“…a compendium of useful information about the disorder and how to best manage it. Drawing on what worked for her, and based on researching expert advice, chapters contain a summary of useful tips and key points to remember. The result is educational and inspirational.” –Dan Kalb, PhD, Psychologist, OCD specialist
“It wasn’t until her future husband heard a public service announcement on NPR describing OCD that Pagacz was able to put a name to her condition. After 20 years of rechecking locked doors, straightening computer cords, redoing school projects, and hearing threatening voices, Pagacz finally gets treatment. Her description of her escalating illness is irreverent, brutally honest, and compelling. With the help of her doctor, she is able to gradually control her obsessive thought and compulsive acts using strategies that included observing her actions and facing down “Monkey,” her mental tormentor.
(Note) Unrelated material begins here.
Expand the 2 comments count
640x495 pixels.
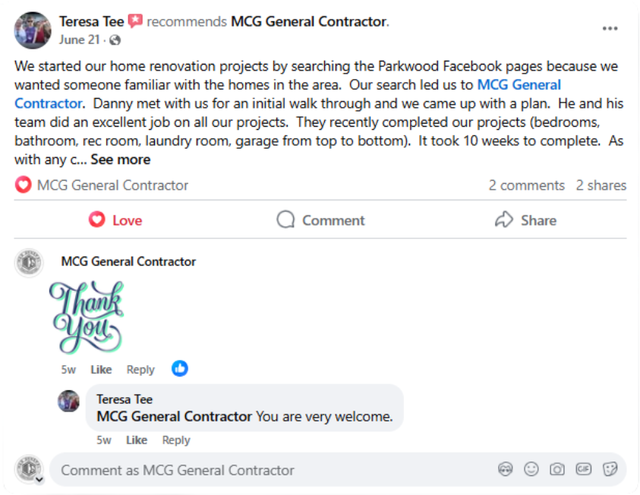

While triggers remain just below the surface, and Pagacz admits to relapses in stressful times, such as her wedding and starting her own business, her successes are inspiring. Excerpts from her poetry as well as thought-provoking quotes are scattered throughout the book, and important information is recapped in “Key Points to Remember” sidebars. Teens struggling with OCD will be encouraged by Pagacz’s accessible story. And although there are no cures for quick fixes for the condition, according to Pagacz, her practical strategies offer hope to others facing similar struggles.” –Candace Smith, Booklist, September 1, 2016
“Teens struggling with OCD will be encouraged by Pagacz’s accessible story.” –Candace Smith, Booklist, September 1, 2016
Kirsten Pagacz was born in 1966 and grew up in Oak Park, IL. OCD came to her life when she was nine years old. At the onset, it was a welcomed distraction that took Pagacz away from her chaotic childhood. Her OCD was like a secret friend that always had interesting things for her to do. By high school she was deep in the clutches of her illness. Pagacz also developed the shadow syndromes of anorexia and substance abuse.
When she was 32, after a complete mental collapse, Pagaczwas diagnosed with severe OCD. On that day, in front of her doctor, she found one grain of sanity left within herself. From that one grain she had to grow a peaceful warrior, because the fight of a lifetime was in front of her. Kirsten wanted to do more than merely exist. She wanted joy back. She was tired of being robbed of literally thousands of hours while trying to comply with the demands of her OCD.
Since being diagnosed with severe OCD, Pagacz has been actively on a path to wellness and stability. Today, her OCD is in the side car, and she’s driving behind the wheel and teaching other sufferers to do the same.